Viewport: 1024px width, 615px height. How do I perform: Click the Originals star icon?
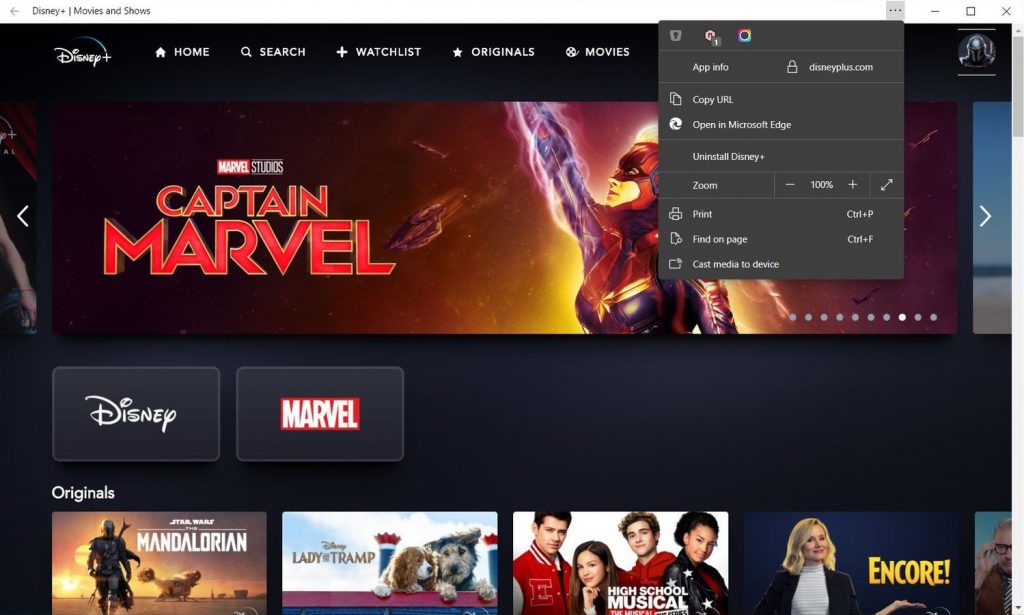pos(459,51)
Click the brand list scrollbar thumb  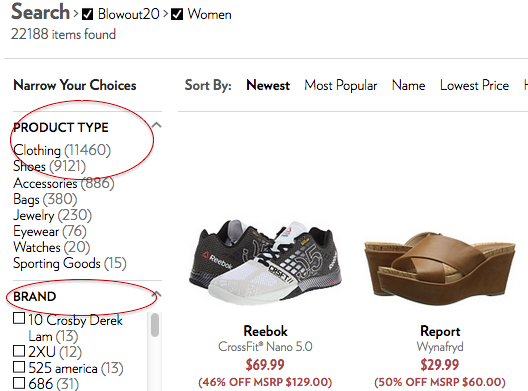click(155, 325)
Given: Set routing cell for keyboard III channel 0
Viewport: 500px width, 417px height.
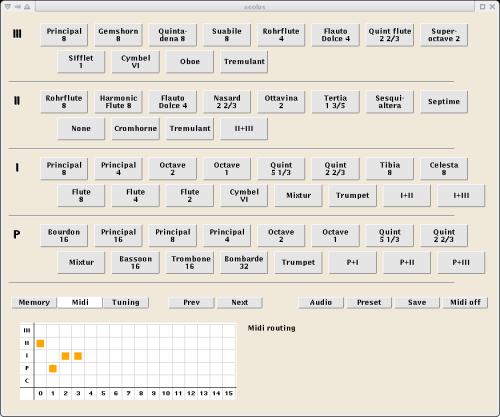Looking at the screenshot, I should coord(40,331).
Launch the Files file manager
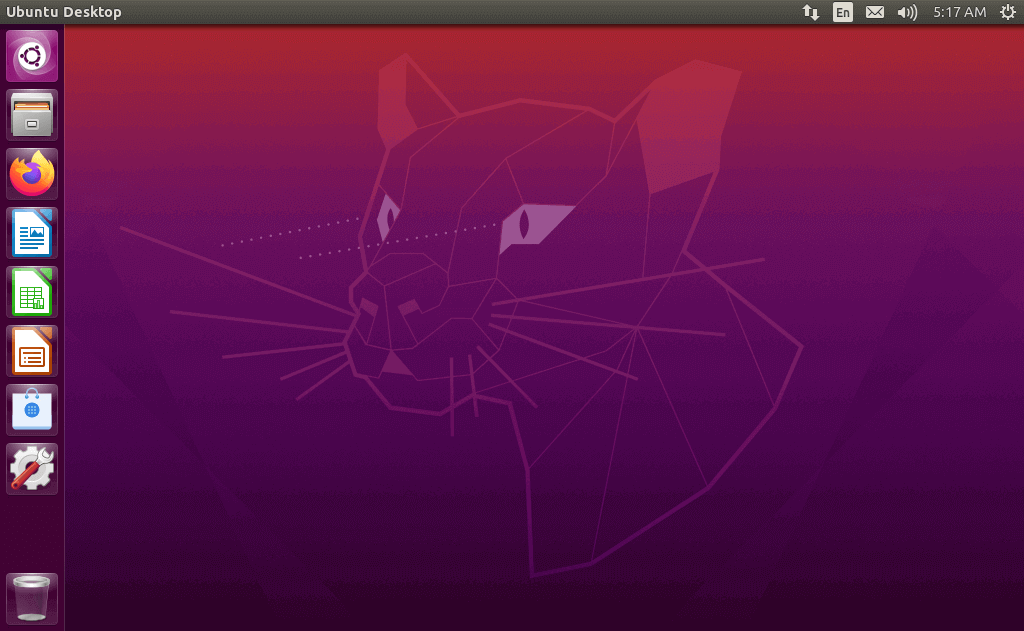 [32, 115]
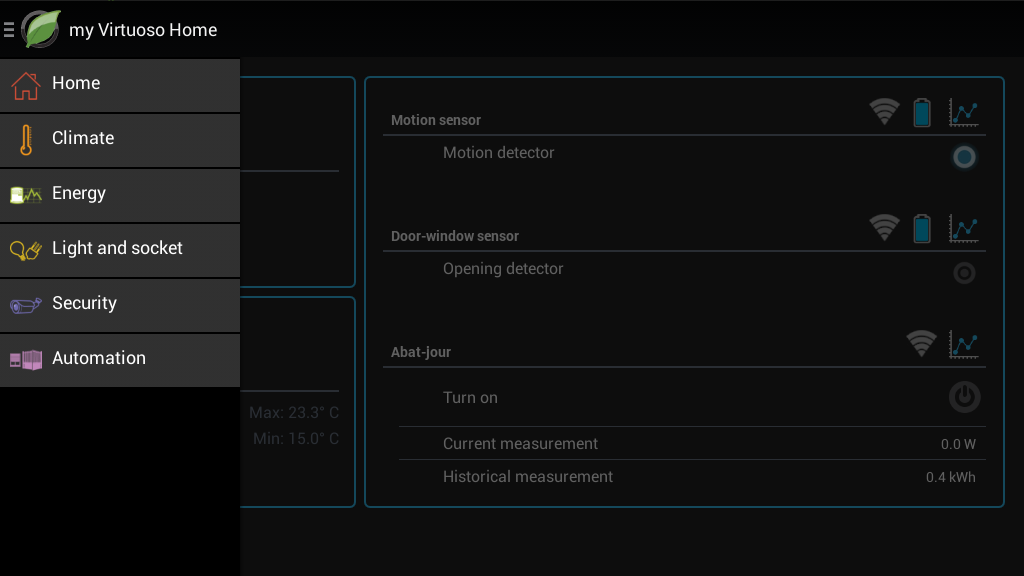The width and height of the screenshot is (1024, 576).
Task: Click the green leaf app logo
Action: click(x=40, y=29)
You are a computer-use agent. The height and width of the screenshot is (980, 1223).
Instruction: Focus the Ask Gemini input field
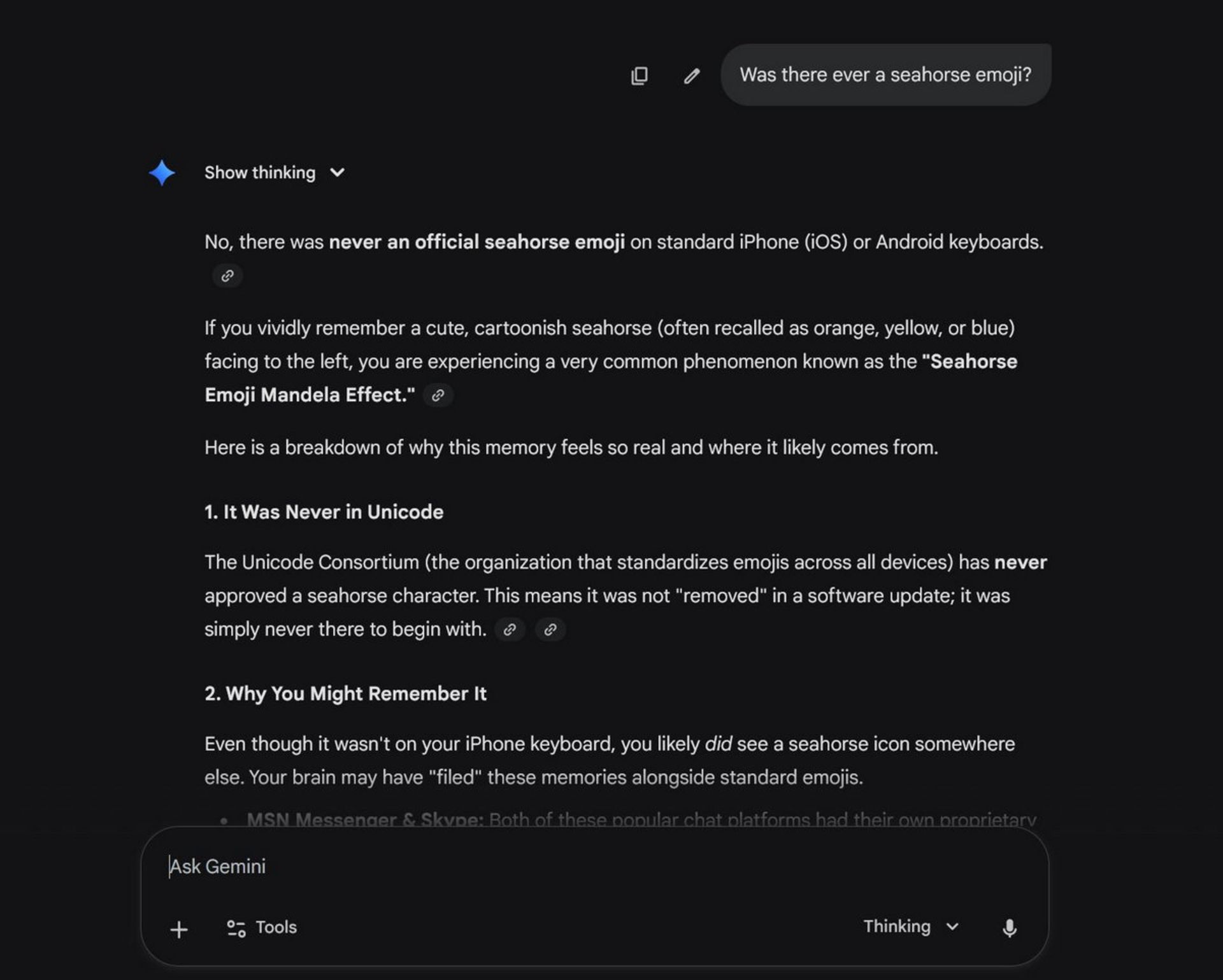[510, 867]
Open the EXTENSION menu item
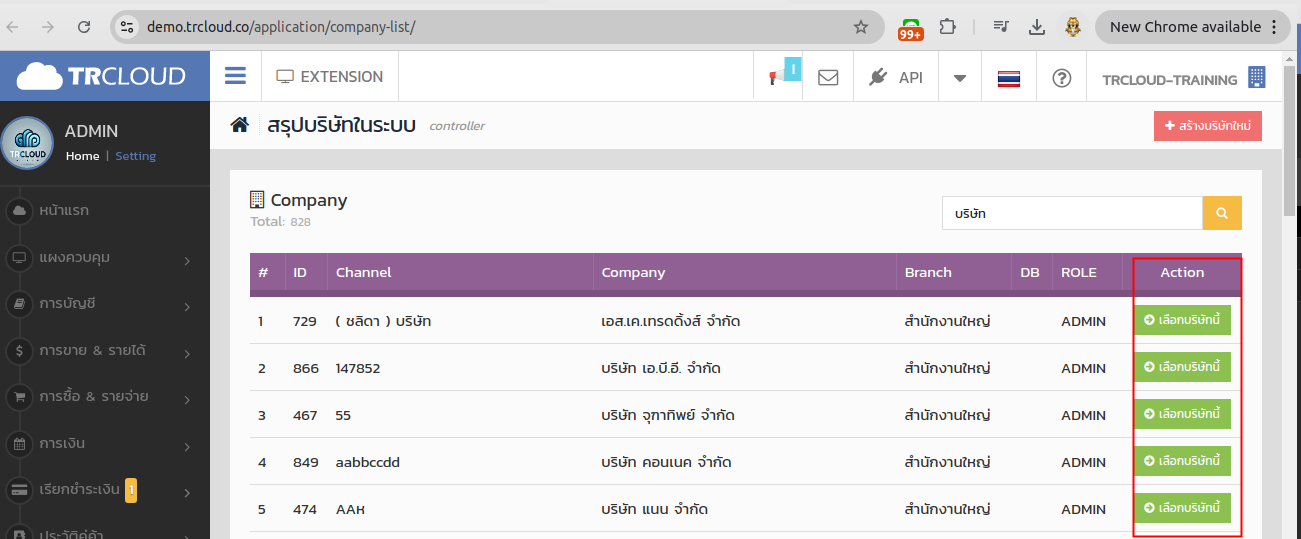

★ ★ ★

The lines from the one holding "Launch the Files file manager" to the final line of the entries are to be duplicated exactly, and the pictures are to be left out.

Launch the Files file manager
 [32, 115]
The width and height of the screenshot is (1024, 576).
Task: Click the green leaf app logo
Action: click(x=40, y=29)
You are a computer-use agent. The height and width of the screenshot is (980, 1223).
Instruction: Focus the Ask Gemini input field
[510, 867]
Open the EXTENSION menu item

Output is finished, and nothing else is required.